== ASSIGNMENT ==
Transcribe the stretch of the excerpt about Rick Perry's tax plan from "Cutting taxes sounds" through "the middle class.".

== EXCERPTED TEXT ==
Rick Perry's new tax plan would likely lower Americans' collective tax bill. But it also would shift the burden away from the wealthy and onto those with lower incomes, tax experts say, while punting on key details about spending cuts. And despite the Texas governor's claims, for many filers it would do little to simplify the current tax system.

Perry laid out his plan Tuesday in an op-ed article in the Wall Street Journal. Its centerpiece involves giving Americans a choice between their current income tax rate and a new, flat rate of 20 percent.

Doing so, of course, would almost certainly lower taxes as a whole, because most of those who paid less under the flat 20 percent rate would switch to it, while those who paid more would stick with the current system.

Cutting taxes sounds appealing. Sixty-eight percent of Americans who call themselves "very conservative" approve of a flat tax, according to a new ABC News/Washington Post poll. But at a time of growing inequality, Perry's plan likely would do far more for the wealthy than for the middle class.

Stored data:
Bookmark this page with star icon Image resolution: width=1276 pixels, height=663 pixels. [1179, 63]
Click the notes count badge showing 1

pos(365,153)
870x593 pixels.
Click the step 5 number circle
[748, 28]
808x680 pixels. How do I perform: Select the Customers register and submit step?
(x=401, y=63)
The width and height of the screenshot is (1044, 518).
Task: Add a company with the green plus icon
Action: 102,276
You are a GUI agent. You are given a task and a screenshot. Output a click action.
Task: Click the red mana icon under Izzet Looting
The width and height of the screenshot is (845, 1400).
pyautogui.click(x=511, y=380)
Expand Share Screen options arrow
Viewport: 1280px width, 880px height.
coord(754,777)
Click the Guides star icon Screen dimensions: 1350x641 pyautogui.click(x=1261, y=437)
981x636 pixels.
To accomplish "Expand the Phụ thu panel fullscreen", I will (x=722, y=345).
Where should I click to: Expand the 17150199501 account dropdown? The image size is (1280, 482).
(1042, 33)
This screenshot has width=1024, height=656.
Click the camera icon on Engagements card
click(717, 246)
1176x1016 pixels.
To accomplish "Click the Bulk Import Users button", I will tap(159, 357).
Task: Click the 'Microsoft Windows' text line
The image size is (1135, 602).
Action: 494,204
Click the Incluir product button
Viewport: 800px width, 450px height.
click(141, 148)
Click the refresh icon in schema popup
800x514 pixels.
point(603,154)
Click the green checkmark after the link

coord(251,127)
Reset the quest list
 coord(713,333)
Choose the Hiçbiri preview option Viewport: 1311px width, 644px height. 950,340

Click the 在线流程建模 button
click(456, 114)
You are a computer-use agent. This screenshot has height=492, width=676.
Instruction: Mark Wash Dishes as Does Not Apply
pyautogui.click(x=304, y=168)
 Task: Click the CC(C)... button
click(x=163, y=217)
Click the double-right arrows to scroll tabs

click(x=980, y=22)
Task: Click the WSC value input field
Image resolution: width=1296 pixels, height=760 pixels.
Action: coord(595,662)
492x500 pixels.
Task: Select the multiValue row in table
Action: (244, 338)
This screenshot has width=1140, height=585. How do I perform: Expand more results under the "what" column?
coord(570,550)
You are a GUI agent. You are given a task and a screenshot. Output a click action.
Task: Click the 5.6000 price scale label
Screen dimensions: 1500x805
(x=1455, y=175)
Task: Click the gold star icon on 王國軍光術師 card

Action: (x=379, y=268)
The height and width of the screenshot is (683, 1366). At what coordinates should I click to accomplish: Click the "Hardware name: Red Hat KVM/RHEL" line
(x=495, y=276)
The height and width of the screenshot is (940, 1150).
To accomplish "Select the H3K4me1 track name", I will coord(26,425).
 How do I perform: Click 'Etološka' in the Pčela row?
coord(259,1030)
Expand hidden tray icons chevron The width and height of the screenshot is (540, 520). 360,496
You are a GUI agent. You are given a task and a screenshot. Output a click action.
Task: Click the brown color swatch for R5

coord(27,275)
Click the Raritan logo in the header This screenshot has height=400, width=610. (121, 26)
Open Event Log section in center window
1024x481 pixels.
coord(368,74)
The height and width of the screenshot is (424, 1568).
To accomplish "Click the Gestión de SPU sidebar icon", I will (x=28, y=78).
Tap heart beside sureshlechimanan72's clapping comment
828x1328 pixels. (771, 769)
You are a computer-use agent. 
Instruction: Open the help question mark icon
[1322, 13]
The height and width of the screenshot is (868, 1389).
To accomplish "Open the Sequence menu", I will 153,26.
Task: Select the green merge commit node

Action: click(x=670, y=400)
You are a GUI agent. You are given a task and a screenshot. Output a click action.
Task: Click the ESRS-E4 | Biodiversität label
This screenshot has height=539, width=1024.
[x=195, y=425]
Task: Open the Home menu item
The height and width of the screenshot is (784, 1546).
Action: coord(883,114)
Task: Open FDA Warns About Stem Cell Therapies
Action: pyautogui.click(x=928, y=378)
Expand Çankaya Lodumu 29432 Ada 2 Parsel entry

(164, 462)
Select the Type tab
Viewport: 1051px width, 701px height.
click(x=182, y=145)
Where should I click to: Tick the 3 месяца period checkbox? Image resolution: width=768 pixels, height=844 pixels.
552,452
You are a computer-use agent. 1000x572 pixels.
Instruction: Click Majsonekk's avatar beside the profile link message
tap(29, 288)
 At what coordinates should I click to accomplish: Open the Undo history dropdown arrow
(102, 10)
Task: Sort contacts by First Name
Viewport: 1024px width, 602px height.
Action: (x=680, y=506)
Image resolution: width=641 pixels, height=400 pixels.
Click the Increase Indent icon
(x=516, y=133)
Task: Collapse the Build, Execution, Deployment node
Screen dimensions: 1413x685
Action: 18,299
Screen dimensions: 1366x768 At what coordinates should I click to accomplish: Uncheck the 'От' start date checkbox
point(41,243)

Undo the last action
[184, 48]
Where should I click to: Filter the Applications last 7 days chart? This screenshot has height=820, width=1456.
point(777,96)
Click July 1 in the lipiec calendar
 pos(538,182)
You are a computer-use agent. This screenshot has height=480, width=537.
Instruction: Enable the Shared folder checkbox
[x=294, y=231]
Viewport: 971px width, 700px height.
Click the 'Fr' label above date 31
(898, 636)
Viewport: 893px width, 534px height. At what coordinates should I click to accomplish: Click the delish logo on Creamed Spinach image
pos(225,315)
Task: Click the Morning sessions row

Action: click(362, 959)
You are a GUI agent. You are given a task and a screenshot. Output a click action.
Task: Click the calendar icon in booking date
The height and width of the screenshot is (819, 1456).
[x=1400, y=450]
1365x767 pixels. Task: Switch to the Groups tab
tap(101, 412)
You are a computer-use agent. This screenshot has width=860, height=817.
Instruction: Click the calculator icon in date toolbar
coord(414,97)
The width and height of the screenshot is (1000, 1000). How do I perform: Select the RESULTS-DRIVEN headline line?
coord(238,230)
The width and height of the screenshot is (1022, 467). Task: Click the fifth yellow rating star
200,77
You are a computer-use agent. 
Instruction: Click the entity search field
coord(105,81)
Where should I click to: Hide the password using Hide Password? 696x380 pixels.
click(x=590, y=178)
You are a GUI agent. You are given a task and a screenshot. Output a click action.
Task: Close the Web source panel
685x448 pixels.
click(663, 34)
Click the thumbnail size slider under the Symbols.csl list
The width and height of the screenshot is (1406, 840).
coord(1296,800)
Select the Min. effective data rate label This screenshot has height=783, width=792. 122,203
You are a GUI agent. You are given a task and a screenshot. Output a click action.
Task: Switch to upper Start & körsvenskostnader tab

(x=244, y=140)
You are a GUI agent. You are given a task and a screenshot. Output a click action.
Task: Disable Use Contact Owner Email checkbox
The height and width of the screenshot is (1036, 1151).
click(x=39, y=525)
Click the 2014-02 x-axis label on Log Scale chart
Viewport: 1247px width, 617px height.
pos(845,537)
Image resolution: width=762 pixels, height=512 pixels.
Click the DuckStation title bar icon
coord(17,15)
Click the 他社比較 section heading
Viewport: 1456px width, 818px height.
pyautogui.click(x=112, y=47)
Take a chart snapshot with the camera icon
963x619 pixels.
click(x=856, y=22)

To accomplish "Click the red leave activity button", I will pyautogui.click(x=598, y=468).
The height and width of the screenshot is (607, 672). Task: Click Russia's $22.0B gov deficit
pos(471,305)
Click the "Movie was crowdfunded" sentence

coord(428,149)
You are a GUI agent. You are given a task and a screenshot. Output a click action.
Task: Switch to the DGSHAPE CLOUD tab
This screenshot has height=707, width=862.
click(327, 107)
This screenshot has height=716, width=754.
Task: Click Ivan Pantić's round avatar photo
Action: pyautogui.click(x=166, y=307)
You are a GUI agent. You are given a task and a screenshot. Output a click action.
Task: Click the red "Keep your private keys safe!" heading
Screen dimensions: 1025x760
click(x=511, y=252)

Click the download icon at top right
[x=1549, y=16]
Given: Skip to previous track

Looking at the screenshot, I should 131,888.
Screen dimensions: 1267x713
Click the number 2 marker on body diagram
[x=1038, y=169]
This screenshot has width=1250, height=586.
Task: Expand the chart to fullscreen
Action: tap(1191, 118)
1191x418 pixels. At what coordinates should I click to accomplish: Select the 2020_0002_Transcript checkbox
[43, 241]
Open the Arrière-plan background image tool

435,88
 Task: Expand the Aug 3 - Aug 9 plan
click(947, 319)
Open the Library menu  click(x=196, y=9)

== YOUR SOLUTION ==
Cutting taxes sounds appealing. Sixty-eight percent of Americans who call themselves "very conservative" approve of a flat tax, according to a new ABC News/Washington Post poll. But at a time of growing inequality, Perry's plan likely would do far more for the wealthy than for the middle class.